# Unexpected colourful visitor



## Lambo (Oct 9, 2006)

Hi all, just had a kingfisher fly into our patio doors, I managed to retreive it before the cat pounced. I released it over a nearby pond, thankfully it flew away ok.
We have lived here around 25 years and have only ever caught a brief glimpse of a kingfisher a couple of years ago now, we're chuffed to bits, cheers, Paul.


----------



## trevorf (May 16, 2005)

Beautiful little birds, well done for rescuing it   

Trevor


----------



## wakk44 (Jun 15, 2006)

Nice one Paul,

They are one of my favourite birds and quite spectacular in flight,in the sun they are like a really bright,electric blue. 

I was fortunate to watch a pair diving into the river a couple of days ago whilst out fishing.

They hit the water at a fair speed and almost invariably came up with a small fish in their beak.Nature at it's best.

Steve


----------



## Pusser (May 9, 2005)

They normally have a heart attack if I pick birds up but I can see it must be disturbing for them being handled by a monster. 

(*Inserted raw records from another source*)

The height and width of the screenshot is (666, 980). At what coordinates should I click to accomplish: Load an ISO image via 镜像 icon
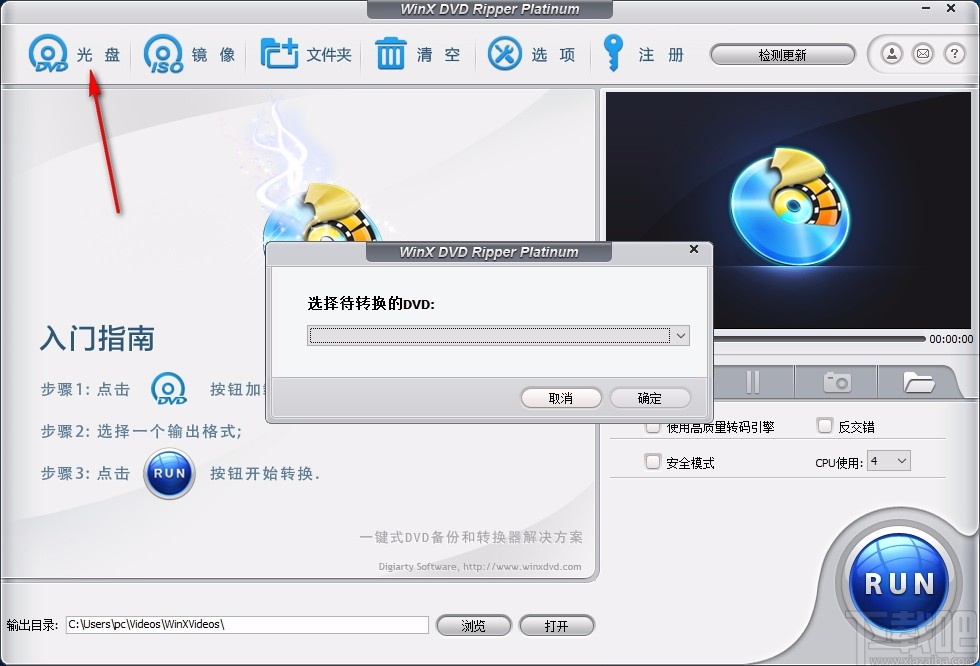[x=161, y=53]
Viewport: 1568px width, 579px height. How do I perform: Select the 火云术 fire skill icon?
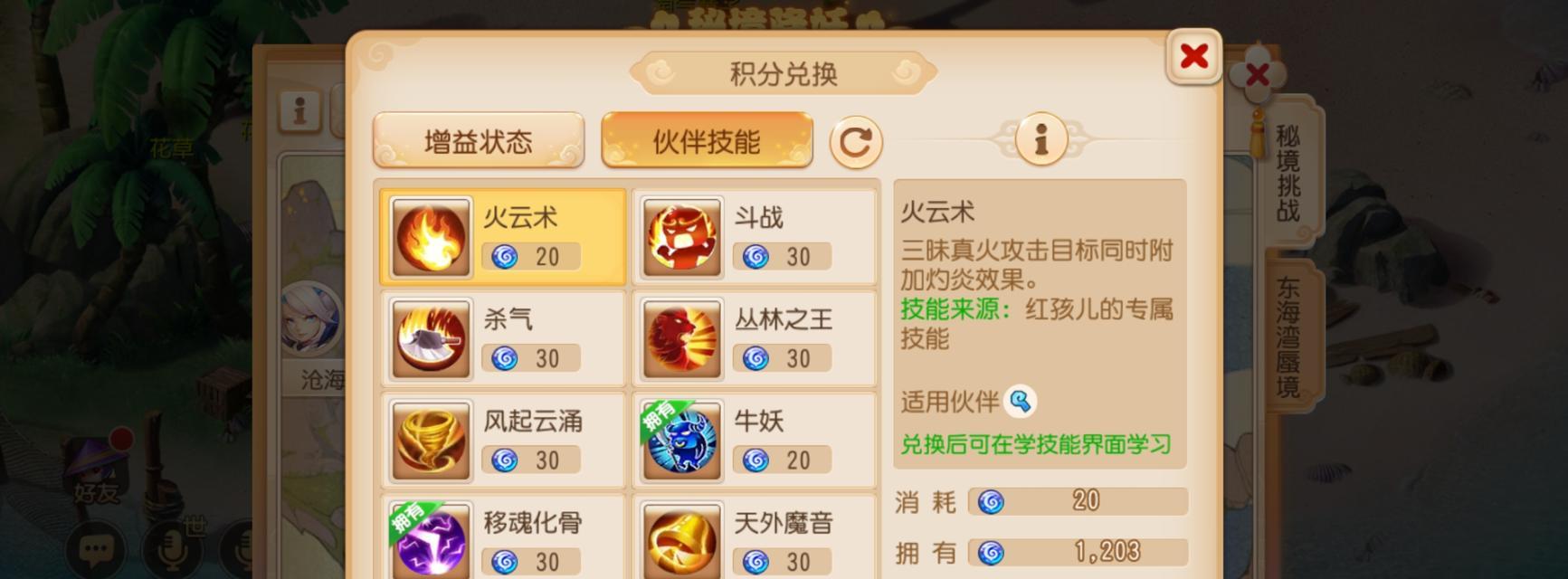pos(431,237)
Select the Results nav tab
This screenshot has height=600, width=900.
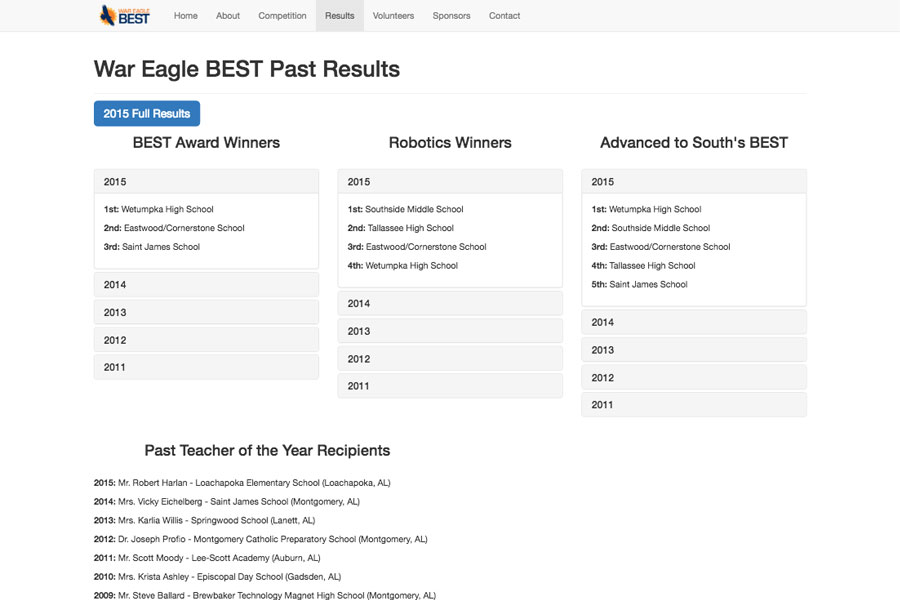[340, 16]
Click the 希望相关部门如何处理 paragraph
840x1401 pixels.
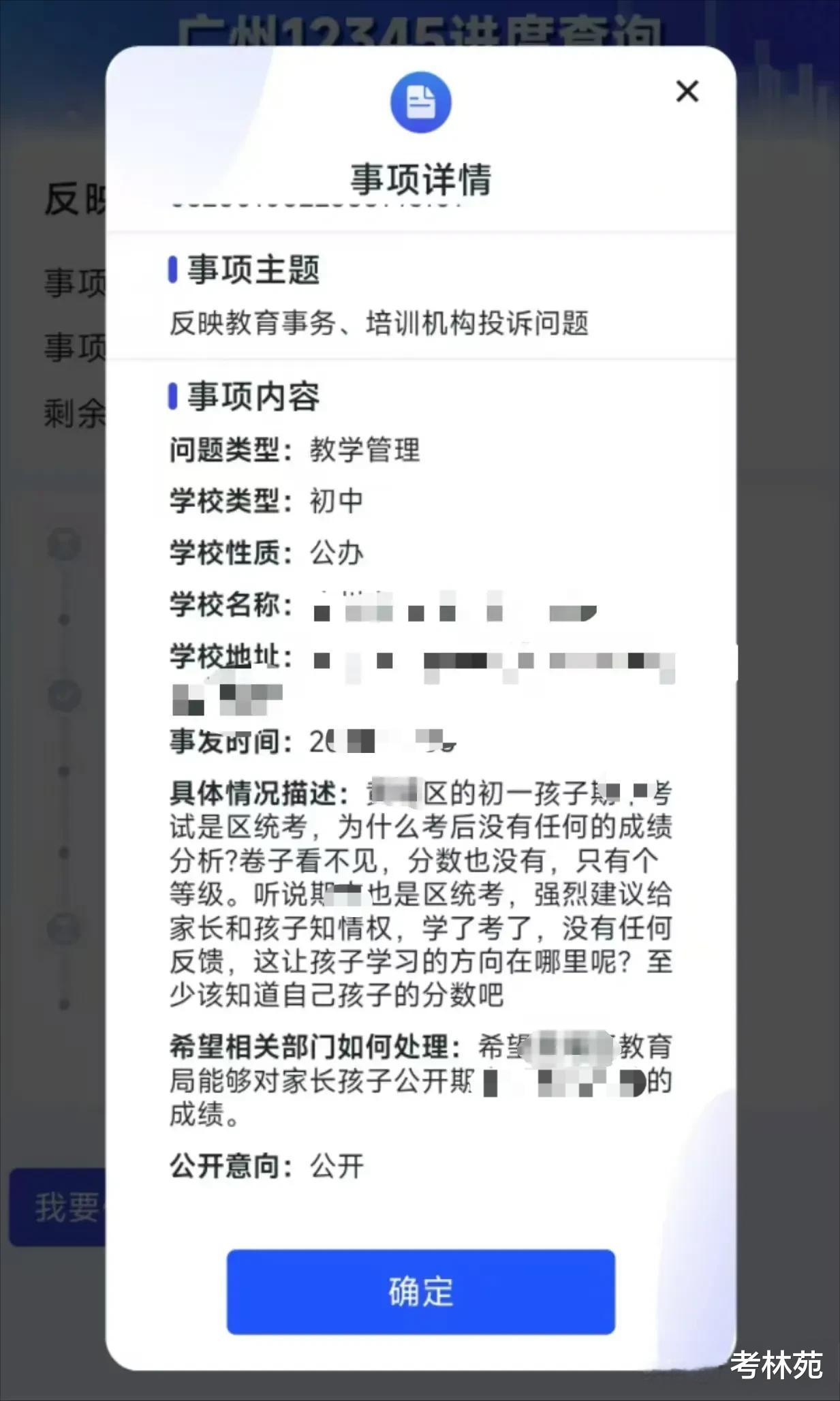coord(421,1080)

We had a kingfisher who used to dine on my gold fish but since he and Eva Heron ate them all, I have not restocked and thus have not seen him or her since. At least not in my garden. Sometimes I wonder if I ought to get some goldfish in to help these birds during winter months but I don't like seeing live fish disappear down birds throats so a bit of a quandry for me.


----------